Directive: Recast every line below as a two-column CSV with the headers request and answer, one row per request. Put the request text and its answer each in a single quoted field, replace any line breaks with spaces, and leave the pictures out.

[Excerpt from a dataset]

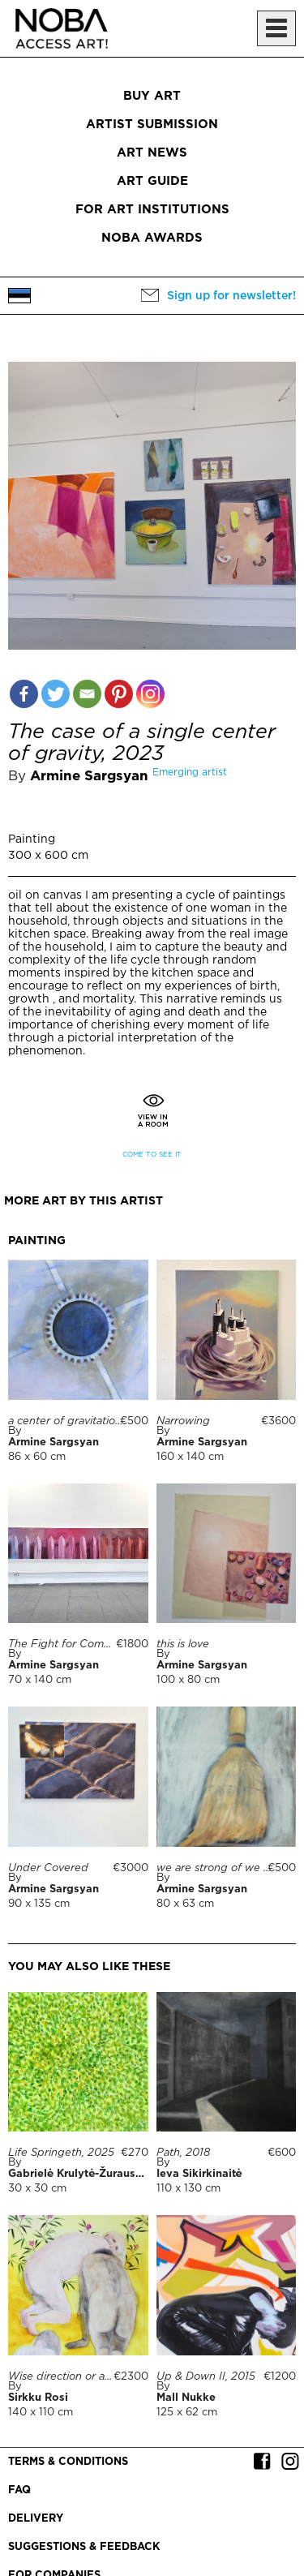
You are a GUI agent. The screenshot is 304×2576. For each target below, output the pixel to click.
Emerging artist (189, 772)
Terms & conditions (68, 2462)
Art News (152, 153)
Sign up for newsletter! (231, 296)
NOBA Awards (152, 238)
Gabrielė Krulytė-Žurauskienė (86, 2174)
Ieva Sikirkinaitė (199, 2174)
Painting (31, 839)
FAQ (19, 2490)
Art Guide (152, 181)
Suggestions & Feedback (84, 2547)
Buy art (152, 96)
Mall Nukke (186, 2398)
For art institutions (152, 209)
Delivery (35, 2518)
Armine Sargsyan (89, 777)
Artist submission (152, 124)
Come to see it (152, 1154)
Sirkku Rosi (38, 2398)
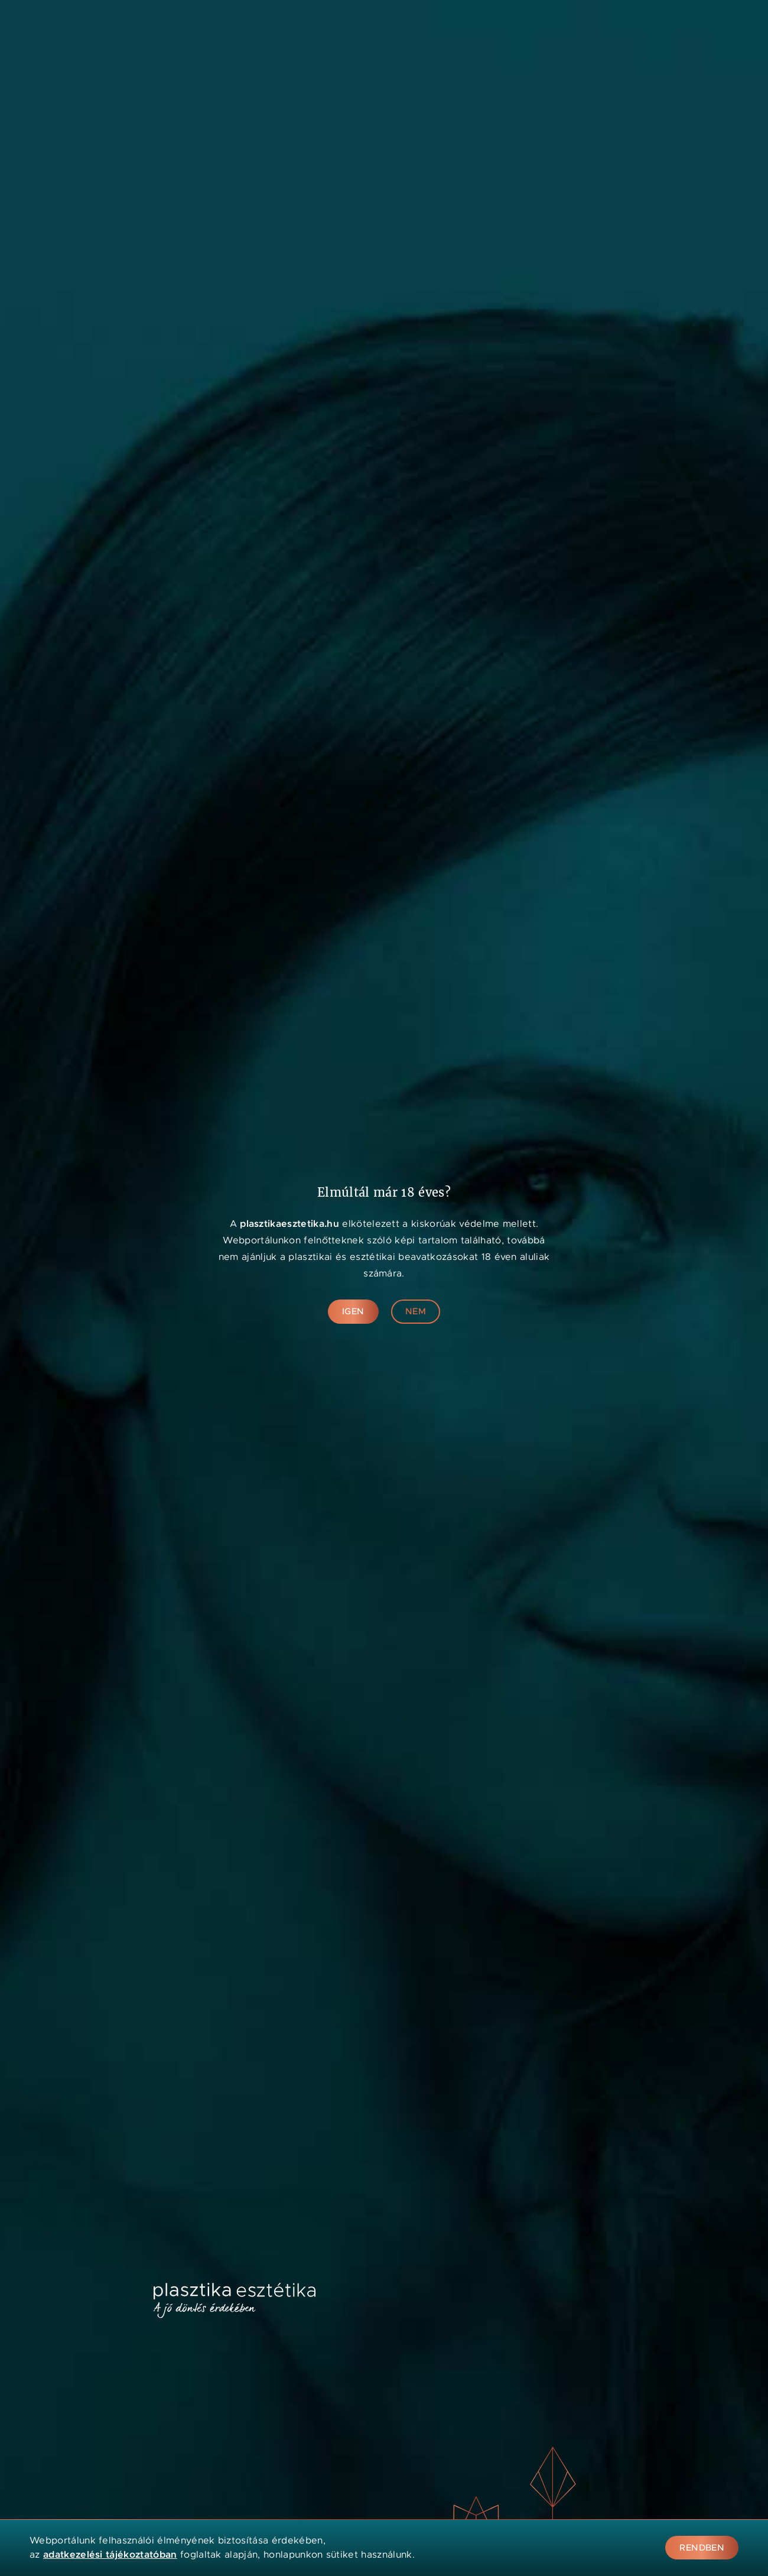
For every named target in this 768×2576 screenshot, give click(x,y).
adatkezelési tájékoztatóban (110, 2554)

Reply:
request,answer
"You are a GUI agent. The screenshot is 304×2576. For each target below, output the pixel to click. Emerging artist","(189, 772)"
"Terms & conditions","(68, 2462)"
"Art News","(152, 153)"
"Sign up for newsletter!","(231, 296)"
"NOBA Awards","(152, 238)"
"Gabrielė Krulytė-Žurauskienė","(86, 2174)"
"Ieva Sikirkinaitė","(199, 2174)"
"Painting","(31, 839)"
"FAQ","(19, 2490)"
"Art Guide","(152, 181)"
"Suggestions & Feedback","(84, 2547)"
"Buy art","(152, 96)"
"Mall Nukke","(186, 2398)"
"For art institutions","(152, 209)"
"Delivery","(35, 2518)"
"Armine Sargsyan","(89, 777)"
"Artist submission","(152, 124)"
"Come to see it","(152, 1154)"
"Sirkku Rosi","(38, 2398)"
"For every named target in this 768×2576 screenshot, give click(x,y). adatkezelési tájékoztatóban","(110, 2554)"